Soy un hombre miedoso y no me da pena decirlo. Me dan miedo las alturas, los espacios cerrados y las inyecciones. También me da miedo hablar en público y viajar en avión.
Así les cause risa, le tengo miedo a la electricidad, a los casos de factorización, a las moscas y a la pólvora. Ni qué decir de la sirena de una ambulancia o una llamada a media noche.
Pero esperen, hay más miedos, como el miedo a perder la memoria y no acordarme de las primeras palabras que dije (mamá, televisor, balón, iglesia, música), ni de los primeros pasos que di en el jardín de mi casa.

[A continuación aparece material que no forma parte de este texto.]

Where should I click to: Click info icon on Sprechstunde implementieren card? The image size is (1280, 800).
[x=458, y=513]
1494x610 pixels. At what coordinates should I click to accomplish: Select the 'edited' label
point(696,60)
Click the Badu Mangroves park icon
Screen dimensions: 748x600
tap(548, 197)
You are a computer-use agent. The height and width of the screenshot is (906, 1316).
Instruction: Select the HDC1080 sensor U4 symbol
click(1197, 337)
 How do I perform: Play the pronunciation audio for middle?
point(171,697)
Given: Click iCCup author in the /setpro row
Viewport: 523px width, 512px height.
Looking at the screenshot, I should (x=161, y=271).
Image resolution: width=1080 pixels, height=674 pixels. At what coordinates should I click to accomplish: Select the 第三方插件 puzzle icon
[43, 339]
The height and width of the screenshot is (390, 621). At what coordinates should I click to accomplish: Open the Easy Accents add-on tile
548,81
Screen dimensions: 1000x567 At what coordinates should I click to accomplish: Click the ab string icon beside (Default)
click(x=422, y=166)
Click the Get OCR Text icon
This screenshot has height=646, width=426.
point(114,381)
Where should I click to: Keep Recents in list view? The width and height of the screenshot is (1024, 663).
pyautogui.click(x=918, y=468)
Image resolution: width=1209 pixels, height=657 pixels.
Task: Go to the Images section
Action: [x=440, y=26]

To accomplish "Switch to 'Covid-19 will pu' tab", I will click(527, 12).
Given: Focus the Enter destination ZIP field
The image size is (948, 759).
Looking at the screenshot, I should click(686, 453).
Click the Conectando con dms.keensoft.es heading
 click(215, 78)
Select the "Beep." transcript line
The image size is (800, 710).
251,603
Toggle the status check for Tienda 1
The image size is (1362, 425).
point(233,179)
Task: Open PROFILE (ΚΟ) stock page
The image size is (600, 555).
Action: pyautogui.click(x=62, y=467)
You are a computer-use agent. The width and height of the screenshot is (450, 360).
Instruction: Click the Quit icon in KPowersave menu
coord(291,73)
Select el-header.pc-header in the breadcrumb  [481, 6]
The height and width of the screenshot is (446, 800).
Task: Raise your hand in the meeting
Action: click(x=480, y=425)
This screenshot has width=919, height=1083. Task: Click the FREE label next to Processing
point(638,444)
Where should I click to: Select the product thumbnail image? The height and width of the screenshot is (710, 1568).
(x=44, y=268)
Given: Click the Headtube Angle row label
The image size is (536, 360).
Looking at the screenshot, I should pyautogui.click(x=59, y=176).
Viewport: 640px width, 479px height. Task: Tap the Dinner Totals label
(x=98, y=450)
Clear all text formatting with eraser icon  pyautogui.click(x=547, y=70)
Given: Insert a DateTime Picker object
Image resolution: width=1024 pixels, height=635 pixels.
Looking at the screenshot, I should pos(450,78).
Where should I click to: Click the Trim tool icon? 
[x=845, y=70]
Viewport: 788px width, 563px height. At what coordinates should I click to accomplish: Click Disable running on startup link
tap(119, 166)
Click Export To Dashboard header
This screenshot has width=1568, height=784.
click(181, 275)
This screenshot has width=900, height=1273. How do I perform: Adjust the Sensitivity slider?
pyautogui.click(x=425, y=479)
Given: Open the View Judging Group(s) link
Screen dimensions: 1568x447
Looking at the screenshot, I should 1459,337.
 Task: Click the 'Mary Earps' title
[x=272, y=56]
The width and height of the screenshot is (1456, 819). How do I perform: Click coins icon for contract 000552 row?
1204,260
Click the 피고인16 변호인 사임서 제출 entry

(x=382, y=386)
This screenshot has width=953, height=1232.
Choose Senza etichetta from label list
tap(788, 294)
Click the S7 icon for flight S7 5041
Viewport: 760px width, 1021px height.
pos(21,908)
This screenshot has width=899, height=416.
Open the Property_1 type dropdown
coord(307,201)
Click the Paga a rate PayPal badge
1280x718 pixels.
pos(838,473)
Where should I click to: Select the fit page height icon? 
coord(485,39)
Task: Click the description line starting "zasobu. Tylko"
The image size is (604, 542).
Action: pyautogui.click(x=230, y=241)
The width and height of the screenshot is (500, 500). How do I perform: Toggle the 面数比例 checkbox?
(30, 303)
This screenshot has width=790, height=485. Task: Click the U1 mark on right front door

Tengo miedo de que mis amigos se vayan lejos, muy lejos. También le tengo miedo al día en que no pueda abrazar a mi mamá, a mi hermano, a mis primos, tíos y abuelos, así como al momento en que deje de amar a alguien, con sus virtudes y defectos.
No quiero saber cuándo mi vida se quedará en puntos suspensivos, porque, les soy sincero, de solo saberlo me daría tanto miedo como irme de este mundo sin haber hecho algo que valga la pena.
Pero si hay algo que me cause miedo, absoluto miedo, son algunas personas que juran no tenerle miedo a nada, ni siquiera a la muerte. Algunas de esas personas, arrogantes y ruidosas, han cometido las mayores atrocidades de las que se tenga noticia, como el Holocausto, el genocidio de Ruanda, el atentado en Niza, etcétera, etcétera.
En Colombia también hay personas así y ningún miedo les daría continuar con esta guerra nefasta que tanta sangre nos ha hecho derramar. A esas personas sí que les tengo miedo, mucho.